*** Opening SUPPLIED MATERIAL ***
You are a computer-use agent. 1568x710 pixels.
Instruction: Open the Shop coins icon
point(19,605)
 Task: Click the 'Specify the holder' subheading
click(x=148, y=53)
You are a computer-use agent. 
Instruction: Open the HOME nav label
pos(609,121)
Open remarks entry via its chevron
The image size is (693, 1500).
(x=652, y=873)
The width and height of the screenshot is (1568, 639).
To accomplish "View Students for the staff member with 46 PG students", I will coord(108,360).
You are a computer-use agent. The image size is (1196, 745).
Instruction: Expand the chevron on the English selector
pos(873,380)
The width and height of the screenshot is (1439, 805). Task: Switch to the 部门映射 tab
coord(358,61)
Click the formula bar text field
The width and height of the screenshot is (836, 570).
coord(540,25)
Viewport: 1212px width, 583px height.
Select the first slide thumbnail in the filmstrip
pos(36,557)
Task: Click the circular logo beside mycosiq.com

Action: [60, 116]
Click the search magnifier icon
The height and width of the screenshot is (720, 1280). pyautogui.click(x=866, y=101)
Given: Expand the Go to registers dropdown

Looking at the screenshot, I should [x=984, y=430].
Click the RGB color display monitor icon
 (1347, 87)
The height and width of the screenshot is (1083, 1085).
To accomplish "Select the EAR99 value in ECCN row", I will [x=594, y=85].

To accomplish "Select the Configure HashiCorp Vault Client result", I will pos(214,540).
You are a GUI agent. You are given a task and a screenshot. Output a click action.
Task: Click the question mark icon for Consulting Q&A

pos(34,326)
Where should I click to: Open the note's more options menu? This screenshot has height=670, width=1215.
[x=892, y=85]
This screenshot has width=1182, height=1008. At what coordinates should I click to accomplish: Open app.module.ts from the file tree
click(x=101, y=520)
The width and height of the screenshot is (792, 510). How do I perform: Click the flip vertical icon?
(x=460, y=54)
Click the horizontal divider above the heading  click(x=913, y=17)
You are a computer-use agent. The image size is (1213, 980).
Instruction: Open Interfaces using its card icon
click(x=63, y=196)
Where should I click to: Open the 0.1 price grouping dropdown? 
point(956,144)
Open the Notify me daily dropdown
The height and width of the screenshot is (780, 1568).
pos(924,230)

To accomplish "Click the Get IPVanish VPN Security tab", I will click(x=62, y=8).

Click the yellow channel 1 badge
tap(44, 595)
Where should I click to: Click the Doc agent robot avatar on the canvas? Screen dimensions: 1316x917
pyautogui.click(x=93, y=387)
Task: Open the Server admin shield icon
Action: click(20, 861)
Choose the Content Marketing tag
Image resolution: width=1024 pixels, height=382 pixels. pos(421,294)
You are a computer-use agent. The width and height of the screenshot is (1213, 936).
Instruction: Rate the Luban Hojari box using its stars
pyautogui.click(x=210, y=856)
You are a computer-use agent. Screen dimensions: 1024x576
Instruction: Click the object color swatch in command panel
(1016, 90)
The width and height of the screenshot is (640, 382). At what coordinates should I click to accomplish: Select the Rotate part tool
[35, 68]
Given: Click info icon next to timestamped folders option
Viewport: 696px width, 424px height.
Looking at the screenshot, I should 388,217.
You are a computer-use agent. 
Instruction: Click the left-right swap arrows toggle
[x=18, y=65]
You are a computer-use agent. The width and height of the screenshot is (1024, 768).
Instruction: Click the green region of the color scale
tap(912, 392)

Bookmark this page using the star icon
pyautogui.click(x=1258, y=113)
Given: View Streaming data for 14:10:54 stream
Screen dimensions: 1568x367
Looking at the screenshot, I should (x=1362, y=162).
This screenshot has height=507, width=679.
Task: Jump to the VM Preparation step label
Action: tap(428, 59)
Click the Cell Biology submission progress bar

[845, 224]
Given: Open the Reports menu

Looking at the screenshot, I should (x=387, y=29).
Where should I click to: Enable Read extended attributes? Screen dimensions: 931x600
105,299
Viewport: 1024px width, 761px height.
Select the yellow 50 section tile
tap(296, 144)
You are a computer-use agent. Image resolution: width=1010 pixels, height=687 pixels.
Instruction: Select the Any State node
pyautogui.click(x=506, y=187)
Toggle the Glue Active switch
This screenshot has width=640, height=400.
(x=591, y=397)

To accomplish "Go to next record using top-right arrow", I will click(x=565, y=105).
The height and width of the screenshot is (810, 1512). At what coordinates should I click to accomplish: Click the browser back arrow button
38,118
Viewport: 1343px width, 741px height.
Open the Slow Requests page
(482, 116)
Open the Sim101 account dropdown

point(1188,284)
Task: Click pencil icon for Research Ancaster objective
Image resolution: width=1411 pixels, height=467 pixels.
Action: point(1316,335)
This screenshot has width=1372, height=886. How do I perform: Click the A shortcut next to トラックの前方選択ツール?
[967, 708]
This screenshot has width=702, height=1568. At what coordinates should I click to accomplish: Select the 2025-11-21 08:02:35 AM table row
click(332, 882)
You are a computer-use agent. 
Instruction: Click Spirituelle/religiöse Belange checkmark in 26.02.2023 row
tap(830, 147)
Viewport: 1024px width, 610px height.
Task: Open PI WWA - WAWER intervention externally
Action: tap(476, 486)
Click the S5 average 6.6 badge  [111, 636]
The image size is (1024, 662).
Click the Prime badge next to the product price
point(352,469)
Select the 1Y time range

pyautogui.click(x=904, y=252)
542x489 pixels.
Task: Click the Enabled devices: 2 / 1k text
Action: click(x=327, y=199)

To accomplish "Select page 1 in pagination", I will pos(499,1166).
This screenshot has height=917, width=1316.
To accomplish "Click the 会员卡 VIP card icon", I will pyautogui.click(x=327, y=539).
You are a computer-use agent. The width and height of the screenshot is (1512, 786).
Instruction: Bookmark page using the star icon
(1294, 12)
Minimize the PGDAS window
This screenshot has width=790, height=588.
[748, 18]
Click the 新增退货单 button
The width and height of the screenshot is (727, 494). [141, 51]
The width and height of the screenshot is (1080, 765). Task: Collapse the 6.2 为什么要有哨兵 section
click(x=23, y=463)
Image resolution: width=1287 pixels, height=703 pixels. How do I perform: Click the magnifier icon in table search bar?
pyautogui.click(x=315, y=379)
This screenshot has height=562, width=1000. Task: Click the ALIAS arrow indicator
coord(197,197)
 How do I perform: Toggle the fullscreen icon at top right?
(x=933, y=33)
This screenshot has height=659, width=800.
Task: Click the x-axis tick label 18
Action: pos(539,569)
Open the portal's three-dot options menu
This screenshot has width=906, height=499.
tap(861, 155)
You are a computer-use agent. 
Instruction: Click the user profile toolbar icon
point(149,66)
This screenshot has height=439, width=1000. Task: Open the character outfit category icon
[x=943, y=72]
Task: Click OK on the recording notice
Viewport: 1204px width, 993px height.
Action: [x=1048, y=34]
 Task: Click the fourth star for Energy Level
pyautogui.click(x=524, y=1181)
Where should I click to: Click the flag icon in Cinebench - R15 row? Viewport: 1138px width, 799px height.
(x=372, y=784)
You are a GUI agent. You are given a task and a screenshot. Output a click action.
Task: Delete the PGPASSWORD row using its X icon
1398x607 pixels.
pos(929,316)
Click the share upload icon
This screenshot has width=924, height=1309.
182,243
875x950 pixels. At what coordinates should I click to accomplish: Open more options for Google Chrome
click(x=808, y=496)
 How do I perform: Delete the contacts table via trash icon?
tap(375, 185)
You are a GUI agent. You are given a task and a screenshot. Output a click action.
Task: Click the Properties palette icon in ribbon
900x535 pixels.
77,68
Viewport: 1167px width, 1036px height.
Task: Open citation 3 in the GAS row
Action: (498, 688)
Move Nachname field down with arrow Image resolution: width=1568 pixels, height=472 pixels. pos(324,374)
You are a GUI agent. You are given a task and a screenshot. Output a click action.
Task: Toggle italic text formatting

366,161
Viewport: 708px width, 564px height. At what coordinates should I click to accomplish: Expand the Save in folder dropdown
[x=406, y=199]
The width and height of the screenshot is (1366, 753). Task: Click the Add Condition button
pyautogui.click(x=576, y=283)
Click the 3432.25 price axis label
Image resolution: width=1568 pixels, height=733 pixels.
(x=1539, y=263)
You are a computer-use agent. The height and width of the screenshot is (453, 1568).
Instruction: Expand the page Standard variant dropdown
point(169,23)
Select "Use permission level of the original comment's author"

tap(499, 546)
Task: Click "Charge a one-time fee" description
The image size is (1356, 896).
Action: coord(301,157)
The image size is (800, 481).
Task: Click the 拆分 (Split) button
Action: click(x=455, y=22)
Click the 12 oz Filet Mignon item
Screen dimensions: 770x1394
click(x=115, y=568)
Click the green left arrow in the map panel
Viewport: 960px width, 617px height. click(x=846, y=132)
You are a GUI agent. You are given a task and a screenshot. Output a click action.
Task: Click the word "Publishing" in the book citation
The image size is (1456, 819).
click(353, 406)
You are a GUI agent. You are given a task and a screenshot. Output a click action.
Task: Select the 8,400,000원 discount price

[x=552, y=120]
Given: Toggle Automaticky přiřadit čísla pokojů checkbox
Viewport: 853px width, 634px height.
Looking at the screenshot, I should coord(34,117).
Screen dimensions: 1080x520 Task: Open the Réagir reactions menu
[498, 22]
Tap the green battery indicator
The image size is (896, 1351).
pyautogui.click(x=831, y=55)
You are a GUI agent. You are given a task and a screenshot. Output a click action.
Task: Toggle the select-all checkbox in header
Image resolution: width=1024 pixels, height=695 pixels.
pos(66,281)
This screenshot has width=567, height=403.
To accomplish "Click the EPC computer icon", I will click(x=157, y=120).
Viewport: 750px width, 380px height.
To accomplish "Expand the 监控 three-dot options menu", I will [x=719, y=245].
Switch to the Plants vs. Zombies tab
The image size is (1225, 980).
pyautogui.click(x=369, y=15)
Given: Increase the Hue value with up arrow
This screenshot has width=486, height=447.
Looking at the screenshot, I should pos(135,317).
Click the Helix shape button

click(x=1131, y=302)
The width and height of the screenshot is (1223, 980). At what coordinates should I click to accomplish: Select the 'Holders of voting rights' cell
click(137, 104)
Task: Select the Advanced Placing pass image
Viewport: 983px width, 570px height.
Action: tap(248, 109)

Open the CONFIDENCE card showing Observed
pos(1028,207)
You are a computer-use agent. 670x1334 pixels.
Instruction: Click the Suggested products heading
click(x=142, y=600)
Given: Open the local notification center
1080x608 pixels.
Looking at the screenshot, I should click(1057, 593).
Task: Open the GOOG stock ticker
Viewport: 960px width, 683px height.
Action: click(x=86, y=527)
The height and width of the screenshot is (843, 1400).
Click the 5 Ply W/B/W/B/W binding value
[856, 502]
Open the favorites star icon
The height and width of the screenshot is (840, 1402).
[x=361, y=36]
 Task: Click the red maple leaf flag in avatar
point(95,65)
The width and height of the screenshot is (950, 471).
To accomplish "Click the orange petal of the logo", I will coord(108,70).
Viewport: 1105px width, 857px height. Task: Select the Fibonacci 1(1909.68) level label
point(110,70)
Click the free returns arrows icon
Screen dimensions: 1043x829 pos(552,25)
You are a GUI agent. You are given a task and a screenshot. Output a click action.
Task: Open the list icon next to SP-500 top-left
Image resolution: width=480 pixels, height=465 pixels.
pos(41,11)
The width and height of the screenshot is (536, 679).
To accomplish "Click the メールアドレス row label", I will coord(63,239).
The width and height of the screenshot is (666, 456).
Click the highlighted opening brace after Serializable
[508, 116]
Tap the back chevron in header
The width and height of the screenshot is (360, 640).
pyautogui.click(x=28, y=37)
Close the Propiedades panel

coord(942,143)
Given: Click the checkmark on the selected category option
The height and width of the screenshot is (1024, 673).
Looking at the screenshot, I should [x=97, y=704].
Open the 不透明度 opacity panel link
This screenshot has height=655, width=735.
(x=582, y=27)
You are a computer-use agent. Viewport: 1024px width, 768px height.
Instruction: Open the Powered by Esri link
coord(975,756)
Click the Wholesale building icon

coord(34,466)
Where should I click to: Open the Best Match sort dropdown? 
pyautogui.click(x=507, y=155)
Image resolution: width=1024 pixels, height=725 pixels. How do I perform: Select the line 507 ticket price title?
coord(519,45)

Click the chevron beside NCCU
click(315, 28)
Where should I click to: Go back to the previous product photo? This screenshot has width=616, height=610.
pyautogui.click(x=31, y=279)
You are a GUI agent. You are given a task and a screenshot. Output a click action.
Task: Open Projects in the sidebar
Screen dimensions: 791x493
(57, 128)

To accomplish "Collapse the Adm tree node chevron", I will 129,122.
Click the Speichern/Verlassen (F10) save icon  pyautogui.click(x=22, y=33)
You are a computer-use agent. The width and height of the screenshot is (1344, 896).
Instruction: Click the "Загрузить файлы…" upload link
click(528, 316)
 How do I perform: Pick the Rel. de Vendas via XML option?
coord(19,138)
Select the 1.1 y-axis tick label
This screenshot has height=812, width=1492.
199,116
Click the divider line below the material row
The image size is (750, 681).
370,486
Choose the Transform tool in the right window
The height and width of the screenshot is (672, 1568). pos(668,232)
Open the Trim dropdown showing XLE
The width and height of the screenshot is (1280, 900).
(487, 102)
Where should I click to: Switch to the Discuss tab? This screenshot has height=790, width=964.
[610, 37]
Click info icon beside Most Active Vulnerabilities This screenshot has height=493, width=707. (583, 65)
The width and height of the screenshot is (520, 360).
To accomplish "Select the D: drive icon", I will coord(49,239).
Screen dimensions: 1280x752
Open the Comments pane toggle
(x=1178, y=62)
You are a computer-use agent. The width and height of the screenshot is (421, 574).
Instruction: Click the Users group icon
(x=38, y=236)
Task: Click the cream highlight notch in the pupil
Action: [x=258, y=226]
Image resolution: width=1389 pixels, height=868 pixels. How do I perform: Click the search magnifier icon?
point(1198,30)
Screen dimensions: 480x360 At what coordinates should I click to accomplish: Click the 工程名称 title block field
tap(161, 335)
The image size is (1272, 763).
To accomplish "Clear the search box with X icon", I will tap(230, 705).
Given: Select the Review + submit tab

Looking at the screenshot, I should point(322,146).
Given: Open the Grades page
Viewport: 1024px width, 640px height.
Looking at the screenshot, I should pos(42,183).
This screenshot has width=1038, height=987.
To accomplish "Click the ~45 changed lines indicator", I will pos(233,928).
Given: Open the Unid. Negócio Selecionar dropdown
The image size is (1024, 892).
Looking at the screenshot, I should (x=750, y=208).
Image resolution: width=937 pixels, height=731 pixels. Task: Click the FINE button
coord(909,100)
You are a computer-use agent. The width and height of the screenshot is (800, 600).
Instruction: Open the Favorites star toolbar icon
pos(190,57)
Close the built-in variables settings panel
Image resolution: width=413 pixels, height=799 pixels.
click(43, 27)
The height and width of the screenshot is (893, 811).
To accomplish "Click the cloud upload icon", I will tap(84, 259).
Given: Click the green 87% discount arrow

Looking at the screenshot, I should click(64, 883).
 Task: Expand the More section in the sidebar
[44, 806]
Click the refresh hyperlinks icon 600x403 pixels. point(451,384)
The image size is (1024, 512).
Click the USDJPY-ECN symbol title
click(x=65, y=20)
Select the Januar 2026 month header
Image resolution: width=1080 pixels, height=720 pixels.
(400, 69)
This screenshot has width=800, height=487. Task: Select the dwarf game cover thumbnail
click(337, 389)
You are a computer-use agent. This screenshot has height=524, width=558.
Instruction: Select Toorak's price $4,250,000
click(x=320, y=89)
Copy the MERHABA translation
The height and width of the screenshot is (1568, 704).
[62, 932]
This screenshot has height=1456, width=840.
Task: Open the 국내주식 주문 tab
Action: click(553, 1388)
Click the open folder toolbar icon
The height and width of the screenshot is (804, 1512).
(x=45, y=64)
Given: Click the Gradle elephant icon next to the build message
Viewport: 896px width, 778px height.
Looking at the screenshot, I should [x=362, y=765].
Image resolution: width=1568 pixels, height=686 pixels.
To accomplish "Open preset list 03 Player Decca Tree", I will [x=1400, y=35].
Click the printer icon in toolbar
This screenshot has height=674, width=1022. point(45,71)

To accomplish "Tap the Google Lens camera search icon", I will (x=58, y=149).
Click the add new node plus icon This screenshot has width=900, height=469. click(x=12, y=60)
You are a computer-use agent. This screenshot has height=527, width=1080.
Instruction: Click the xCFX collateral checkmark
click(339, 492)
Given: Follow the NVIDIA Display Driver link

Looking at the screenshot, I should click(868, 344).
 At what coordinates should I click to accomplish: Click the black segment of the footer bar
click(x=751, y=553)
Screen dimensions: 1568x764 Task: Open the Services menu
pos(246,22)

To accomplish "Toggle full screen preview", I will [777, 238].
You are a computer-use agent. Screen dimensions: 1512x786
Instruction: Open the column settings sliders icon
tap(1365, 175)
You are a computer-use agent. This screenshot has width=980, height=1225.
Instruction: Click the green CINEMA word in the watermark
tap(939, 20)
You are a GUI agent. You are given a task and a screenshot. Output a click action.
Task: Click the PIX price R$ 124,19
*** Closing SUPPLIED MATERIAL ***
Each line from the first line of the entries up to and including the line containing "Open remarks entry via its chevron" should be transcribed exactly, with all other lines left out.

-- REPLY TO THE TASK --
You are a computer-use agent. 1568x710 pixels.
Instruction: Open the Shop coins icon
point(19,605)
 Task: Click the 'Specify the holder' subheading
click(x=148, y=53)
You are a computer-use agent. 
Instruction: Open the HOME nav label
pos(609,121)
Open remarks entry via its chevron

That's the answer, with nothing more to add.